● Task directions
Each entry below is to be given again word for word, with no pictures.

● Records for this task
------------------------------------
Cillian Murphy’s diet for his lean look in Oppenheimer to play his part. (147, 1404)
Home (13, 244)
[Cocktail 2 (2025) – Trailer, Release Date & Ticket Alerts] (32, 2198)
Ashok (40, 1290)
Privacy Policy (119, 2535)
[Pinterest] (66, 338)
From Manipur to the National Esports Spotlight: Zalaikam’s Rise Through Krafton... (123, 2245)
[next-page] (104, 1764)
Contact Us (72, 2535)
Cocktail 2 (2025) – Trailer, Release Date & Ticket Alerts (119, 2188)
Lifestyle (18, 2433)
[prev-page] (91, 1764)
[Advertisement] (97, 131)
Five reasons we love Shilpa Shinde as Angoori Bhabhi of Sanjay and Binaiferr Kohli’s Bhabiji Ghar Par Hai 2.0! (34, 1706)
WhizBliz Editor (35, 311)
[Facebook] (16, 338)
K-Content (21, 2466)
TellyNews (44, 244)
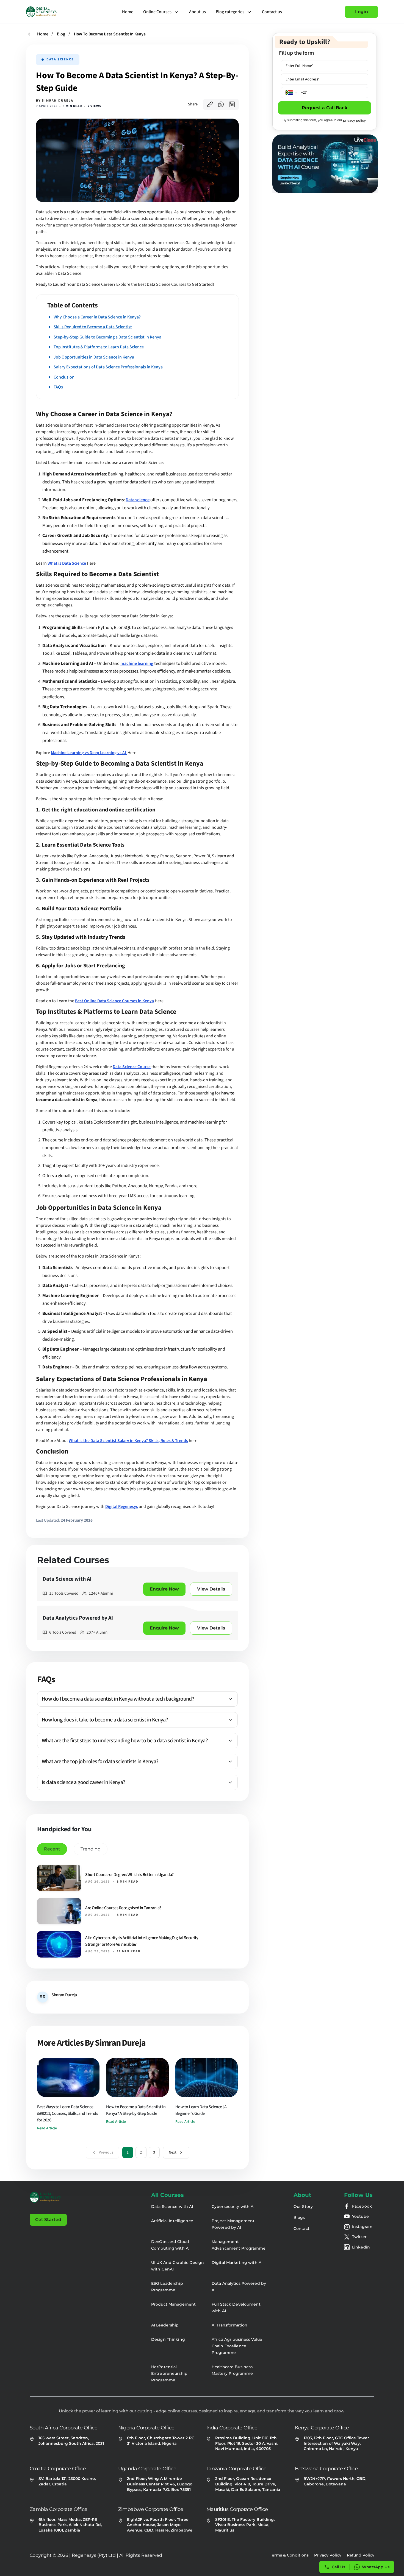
------------------------------------
● Answer to this problem
Cillian Murphy’s diet for his lean look in Oppenheimer to play his part. (147, 1404)
Home (13, 244)
[Cocktail 2 (2025) – Trailer, Release Date & Ticket Alerts] (32, 2198)
Ashok (40, 1290)
Privacy Policy (119, 2535)
[Pinterest] (66, 338)
From Manipur to the National Esports Spotlight: Zalaikam’s Rise Through Krafton... (123, 2245)
[next-page] (104, 1764)
Contact Us (72, 2535)
Cocktail 2 (2025) – Trailer, Release Date & Ticket Alerts (119, 2188)
Lifestyle (18, 2433)
[prev-page] (91, 1764)
[Advertisement] (97, 131)
Five reasons we love Shilpa Shinde as Angoori Bhabhi of Sanjay and Binaiferr Kohli’s Bhabiji Ghar Par Hai 2.0! (34, 1706)
WhizBliz Editor (35, 311)
[Facebook] (16, 338)
K-Content (21, 2466)
TellyNews (44, 244)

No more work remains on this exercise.